_Descrizione dell'esercizio_
Riproduci senza modifiche le righe dall'inizio delle voci fino alla riga che contiene "tap(625, 548)", estremi inclusi. Lascia fuori le immagini dalla risposta.

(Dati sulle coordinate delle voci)
○ ○ ○ ○ ○ ○ ○

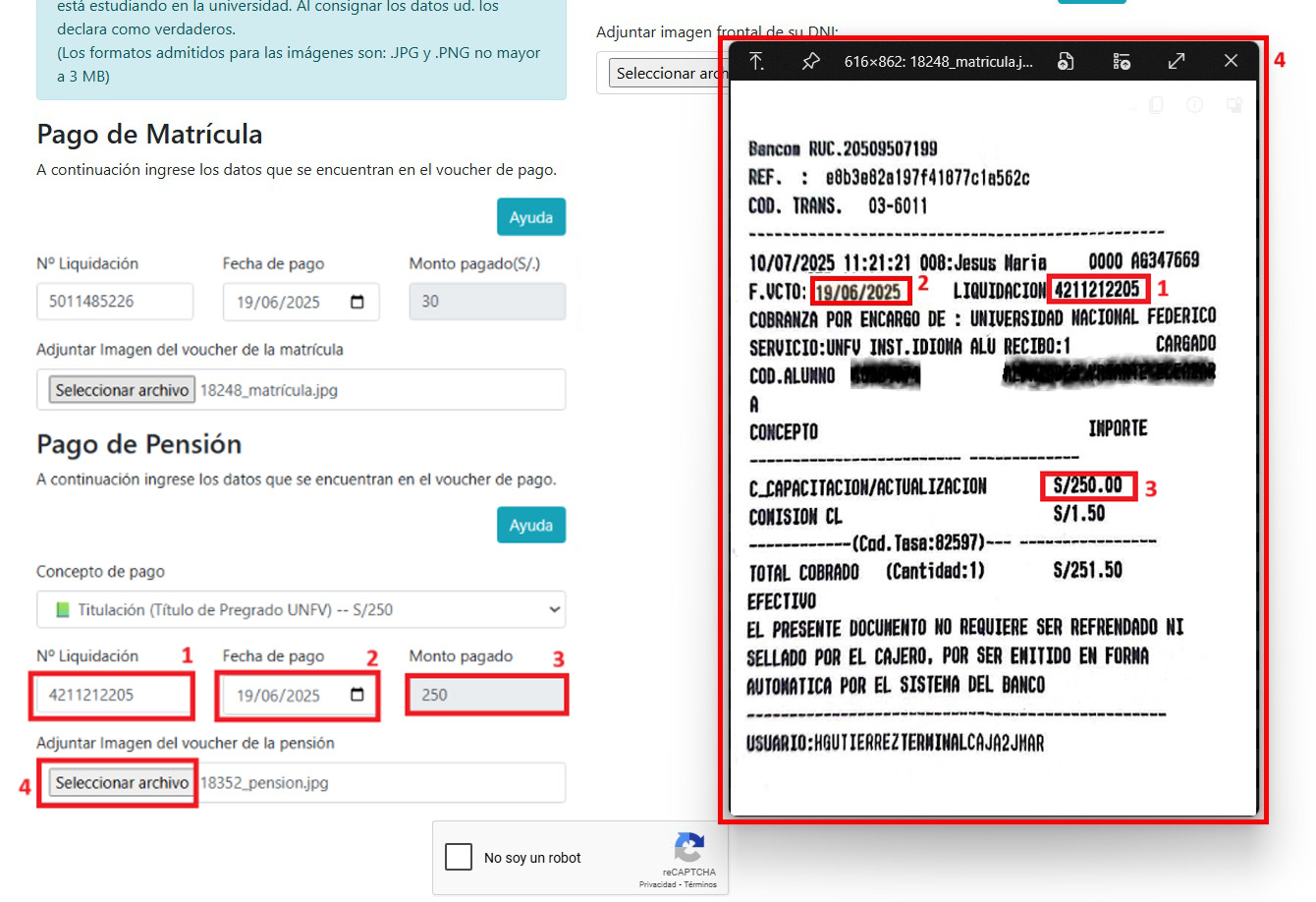Image resolution: width=1316 pixels, height=902 pixels.
Task: Open the Concepto de pago dropdown
Action: pyautogui.click(x=301, y=610)
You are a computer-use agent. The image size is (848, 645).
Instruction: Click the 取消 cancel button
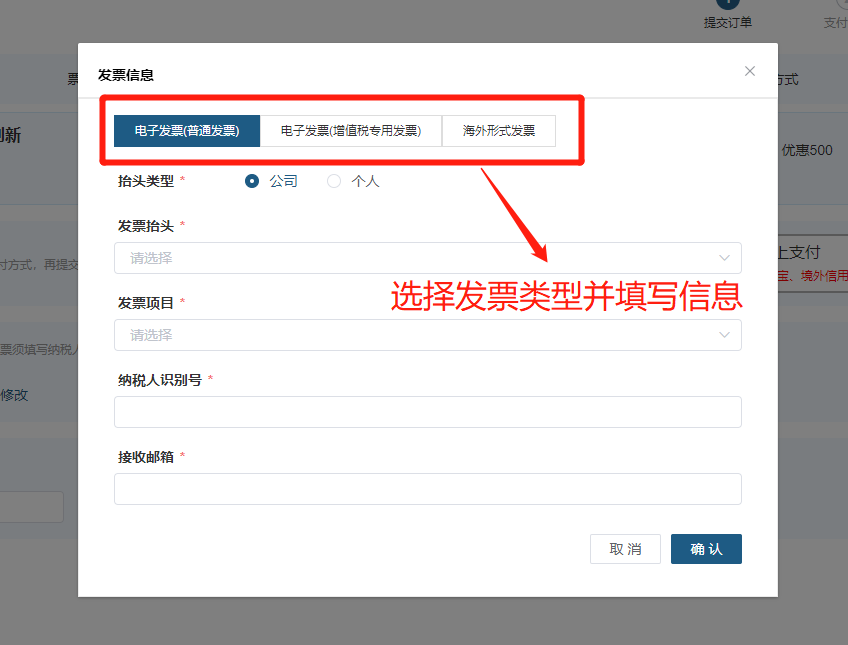tap(625, 548)
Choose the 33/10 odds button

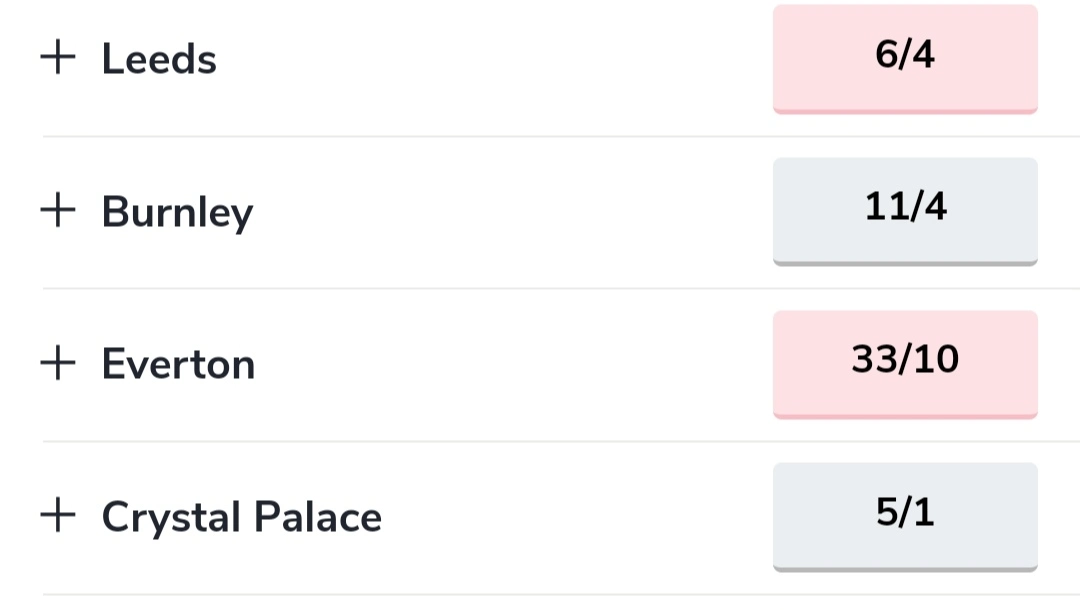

○ ○ ○ ○ ○ ○ ○

_Risposta corretta_
Image resolution: width=1316 pixels, height=902 pixels.
Task: Open the Concepto de pago dropdown
Action: pyautogui.click(x=301, y=610)
You are a computer-use agent. The image size is (848, 645).
Instruction: Click the 取消 cancel button
tap(625, 548)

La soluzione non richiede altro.